The sound: three tracks, no hiding places
Three tracks forces honesty. Weak riffs don’t get rescued by track four. Lazy drumming doesn’t get forgiven because “the album grows on you.” This EP doesn’t grow on you. It grabs you by the collar and checks your pockets for spare change.
"Bloodrush" fires first: clipped phrasing, forward shove, the band daring the tape to keep up. "Addictive Risk" keeps the same nervous pulse but shifts its weight—less straight-line sprint, more skidding corner. "I Defy (Part 1)" is the one that leaves the door open, like the band is halfway through a sentence and refuses to finish it politely.
People who mattered here (because work leaves marks)
Jym Slip gets credited as producer and sound/recording engineer, and that usually translates to one practical thing: somebody made sure the chaos stayed in focus while the clock kept biting. The band also takes a producer credit, which reads like control, pride, and maybe a little paranoia—useful qualities when you’re trying to capture something this tense without smoothing the teeth off it.
Touch Studios in Manchester is where it went down, recorded across 1983 and 1984. That span matters. It suggests a band returning, tightening, trying again—songs living in rehearsal rooms and then getting nailed to tape when the moment finally cooperated.

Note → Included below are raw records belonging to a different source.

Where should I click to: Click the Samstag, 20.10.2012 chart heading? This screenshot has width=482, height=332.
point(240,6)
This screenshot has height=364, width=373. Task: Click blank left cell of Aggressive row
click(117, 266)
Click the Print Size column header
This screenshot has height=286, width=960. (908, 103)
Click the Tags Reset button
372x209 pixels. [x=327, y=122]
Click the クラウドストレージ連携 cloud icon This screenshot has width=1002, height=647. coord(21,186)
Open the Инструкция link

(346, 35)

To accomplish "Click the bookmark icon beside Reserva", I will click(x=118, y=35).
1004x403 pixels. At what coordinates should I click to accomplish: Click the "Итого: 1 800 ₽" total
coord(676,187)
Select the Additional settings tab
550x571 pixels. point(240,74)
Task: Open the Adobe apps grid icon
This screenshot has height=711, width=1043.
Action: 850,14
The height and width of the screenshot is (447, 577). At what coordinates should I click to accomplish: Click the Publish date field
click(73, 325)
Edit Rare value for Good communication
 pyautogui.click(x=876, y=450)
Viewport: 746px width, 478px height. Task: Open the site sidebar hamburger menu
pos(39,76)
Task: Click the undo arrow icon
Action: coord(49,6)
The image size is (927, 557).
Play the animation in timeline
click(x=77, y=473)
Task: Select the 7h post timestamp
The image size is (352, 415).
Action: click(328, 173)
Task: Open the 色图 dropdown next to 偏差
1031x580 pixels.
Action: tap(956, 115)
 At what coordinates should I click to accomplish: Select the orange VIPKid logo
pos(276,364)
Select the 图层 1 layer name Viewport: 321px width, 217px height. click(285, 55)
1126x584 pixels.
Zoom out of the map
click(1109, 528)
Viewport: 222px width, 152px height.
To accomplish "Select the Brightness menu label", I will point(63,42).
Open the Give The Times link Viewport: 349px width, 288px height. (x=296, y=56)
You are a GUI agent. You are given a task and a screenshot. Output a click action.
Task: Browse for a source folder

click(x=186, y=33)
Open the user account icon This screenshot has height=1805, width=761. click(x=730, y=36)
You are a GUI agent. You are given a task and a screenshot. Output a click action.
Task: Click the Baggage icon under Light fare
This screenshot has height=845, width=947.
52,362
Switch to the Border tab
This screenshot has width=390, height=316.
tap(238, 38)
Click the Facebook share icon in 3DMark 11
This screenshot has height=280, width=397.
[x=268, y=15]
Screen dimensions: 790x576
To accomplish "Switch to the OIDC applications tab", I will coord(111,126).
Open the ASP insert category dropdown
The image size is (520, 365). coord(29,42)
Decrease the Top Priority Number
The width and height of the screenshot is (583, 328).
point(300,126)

Misconceptions, because the name causes trouble
No famous scandal hangs off this EP. The main confusion is lazier: people see “Mayhem” and drift toward the Norwegian black metal band out of habit. Wrong country. Wrong era. Wrong set of problems. This is a UK street-punk outfit, and "Bloodrush" is their 1985 12" statement on Vigillante Records, not a corpse-painted mythology exercise.
Another myth is that punk-to-metal crossover had to announce itself with shiny production or technical flexing. Not here. This one wins by being direct and by staying angry without getting theatrical about it.
One quiet personal anchor
Late-night radio, half-dead cassette deck, finger hovering near “record” because the DJ might actually play something risky at this hour. Next day, the same EP sits in the rack like it’s waiting to be picked for a fight.
References
- Vinyl Records Gallery: high resolution cover & label photos + credits
- Punky Gibbon: Mayhem (Southport) lineup + discography notes
- Wikipedia (FR): Mayhem (British group) overview
- Discogs: "Bloodrush" master release overview
- Discogs: 12" (VIG 1 T) release entry
Best part is how little it asks permission. Turn it up, and it still sounds like it wants a hallway—not a pedestal.